Following the coverage of the measles outbreak has been interesting and, at times, upsetting. In 2010, there was a serious epidemic of pertussis [whopping cough] in California. Over 800 people were hospitalized and 10 babies died. But the media coverage of that epidemic didn’t seem nearly as robust as the coverage of this measles outbreak. I’m sure there are a number of reasons for that—the causes of the pertussis epidemic were more complicated than the causes of the measles outbreak and pertussis could not be blamed on low vaccination rates alone—but I think our national conversation around vaccination is changing. In 2010, I was still seeing a lot of articles that were treating vaccination as an issue of personal choice and/or preference. Now I’m seeing many more articles that are acknowledging that this is an issue of collective action, and an area where we need to try to reach consensus about how best to protect the most vulnerable people among us.

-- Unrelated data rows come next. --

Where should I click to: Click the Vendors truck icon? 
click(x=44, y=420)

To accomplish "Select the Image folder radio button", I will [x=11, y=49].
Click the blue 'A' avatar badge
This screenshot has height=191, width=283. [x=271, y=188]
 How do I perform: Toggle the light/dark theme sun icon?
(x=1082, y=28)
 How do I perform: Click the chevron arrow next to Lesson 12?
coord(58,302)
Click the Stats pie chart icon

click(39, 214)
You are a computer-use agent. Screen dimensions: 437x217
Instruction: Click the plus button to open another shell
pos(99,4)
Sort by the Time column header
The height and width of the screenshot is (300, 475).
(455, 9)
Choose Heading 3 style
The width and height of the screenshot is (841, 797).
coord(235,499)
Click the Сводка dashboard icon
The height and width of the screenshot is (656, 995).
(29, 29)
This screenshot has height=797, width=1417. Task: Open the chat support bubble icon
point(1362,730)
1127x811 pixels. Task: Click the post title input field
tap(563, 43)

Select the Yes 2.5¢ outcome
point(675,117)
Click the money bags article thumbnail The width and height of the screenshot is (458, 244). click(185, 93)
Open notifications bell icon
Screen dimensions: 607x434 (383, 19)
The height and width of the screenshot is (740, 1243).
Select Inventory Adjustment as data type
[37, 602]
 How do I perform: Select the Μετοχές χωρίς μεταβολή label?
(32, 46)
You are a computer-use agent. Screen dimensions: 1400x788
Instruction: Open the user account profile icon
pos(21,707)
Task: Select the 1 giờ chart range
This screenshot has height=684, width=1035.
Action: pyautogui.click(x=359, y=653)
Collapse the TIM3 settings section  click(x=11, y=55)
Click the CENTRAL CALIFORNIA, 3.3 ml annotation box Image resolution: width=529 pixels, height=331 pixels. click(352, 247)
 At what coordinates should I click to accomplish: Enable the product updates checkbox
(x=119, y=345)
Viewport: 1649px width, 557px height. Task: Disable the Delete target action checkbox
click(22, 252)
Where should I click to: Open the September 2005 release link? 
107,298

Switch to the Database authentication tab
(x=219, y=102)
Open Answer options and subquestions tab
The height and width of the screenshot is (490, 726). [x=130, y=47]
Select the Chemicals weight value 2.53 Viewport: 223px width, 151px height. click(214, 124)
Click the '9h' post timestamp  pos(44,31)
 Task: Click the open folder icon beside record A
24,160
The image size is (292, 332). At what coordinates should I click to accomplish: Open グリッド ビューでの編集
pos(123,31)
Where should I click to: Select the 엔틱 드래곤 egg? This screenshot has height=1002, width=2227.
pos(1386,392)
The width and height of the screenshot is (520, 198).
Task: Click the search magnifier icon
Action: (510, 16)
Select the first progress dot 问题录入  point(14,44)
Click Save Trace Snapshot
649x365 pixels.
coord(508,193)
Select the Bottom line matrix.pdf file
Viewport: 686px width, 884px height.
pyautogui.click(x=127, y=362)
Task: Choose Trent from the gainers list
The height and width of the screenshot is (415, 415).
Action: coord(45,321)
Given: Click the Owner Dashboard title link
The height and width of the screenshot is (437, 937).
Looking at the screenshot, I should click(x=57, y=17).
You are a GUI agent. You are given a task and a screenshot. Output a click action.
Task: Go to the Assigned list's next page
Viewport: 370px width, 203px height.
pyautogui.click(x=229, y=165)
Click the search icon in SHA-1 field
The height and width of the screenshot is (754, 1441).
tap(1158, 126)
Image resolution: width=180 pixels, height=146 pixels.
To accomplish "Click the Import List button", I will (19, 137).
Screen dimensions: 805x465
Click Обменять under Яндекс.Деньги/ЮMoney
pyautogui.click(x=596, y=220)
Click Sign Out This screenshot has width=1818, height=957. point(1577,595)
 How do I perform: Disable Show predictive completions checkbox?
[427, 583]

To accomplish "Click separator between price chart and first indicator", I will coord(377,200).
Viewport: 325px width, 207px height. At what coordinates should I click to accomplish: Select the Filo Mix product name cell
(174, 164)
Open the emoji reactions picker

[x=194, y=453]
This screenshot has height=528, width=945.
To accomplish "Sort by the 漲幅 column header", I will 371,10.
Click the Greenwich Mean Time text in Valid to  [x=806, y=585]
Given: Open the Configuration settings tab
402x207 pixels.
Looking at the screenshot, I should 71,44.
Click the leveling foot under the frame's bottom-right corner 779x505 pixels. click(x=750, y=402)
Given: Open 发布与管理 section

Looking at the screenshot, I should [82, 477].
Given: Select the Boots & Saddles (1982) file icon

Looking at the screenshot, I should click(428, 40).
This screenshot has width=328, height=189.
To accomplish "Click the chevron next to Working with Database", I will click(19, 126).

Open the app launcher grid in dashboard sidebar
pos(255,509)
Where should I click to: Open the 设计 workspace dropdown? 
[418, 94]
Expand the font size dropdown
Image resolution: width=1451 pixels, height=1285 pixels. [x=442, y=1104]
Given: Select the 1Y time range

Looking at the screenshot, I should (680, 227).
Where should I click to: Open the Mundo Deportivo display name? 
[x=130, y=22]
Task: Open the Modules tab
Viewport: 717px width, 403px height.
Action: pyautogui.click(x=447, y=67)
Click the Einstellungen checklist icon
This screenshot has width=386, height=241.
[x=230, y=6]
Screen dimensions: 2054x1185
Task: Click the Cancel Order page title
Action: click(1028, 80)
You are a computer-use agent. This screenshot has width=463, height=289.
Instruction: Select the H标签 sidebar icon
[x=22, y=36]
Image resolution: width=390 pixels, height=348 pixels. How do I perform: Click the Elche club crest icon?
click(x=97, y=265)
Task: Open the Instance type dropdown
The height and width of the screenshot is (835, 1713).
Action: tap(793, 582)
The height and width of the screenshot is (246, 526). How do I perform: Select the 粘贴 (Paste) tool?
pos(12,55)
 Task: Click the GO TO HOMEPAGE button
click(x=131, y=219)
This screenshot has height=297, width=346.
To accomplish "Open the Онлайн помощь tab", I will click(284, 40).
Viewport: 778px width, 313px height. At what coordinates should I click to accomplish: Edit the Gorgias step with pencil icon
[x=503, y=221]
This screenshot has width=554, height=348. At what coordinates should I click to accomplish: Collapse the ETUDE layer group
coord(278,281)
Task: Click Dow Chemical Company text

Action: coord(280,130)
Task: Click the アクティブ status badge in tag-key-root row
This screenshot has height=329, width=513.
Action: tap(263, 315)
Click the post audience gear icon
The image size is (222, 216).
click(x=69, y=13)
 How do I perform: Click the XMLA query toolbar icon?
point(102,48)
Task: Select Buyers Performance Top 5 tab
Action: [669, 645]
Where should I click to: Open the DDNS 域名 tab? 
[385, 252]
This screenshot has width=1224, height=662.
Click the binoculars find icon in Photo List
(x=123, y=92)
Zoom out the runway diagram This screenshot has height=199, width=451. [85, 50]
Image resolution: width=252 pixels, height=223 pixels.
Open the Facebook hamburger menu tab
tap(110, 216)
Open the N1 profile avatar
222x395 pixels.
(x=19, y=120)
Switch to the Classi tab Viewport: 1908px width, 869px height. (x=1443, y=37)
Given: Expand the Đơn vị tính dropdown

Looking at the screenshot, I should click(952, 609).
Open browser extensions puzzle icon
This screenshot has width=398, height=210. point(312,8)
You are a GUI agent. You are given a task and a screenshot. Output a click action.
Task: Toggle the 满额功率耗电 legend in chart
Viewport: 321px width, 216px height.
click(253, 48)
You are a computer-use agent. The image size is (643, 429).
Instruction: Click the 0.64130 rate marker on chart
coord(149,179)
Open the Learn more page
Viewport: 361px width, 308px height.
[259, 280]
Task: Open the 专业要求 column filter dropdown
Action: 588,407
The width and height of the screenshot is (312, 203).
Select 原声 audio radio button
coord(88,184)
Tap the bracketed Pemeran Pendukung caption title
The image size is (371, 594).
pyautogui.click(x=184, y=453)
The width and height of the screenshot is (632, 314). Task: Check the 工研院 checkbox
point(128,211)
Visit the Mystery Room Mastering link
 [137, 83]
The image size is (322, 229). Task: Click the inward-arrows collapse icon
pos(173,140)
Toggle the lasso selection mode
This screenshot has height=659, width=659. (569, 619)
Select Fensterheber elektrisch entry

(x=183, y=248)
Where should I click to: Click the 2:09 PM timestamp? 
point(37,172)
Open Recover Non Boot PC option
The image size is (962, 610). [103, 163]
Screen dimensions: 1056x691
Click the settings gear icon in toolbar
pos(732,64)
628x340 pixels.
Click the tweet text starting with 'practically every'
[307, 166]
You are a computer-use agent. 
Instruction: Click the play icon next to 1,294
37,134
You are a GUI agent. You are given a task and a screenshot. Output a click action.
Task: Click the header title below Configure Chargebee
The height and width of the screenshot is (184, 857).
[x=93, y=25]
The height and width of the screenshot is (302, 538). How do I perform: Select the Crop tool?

That said, there has also been plenty of sensationalism in the coverage of the measles outbreak, as well as some nastiness against people who don’t vaccinate, which has served as a reminder that the threat of disease can bring out the worst in us. This was also very evident in the way we reacted to Ebola—with fear and racism and a desire to close our borders. The idea that we can isolate ourselves from other people and their problems is a dangerous illusion.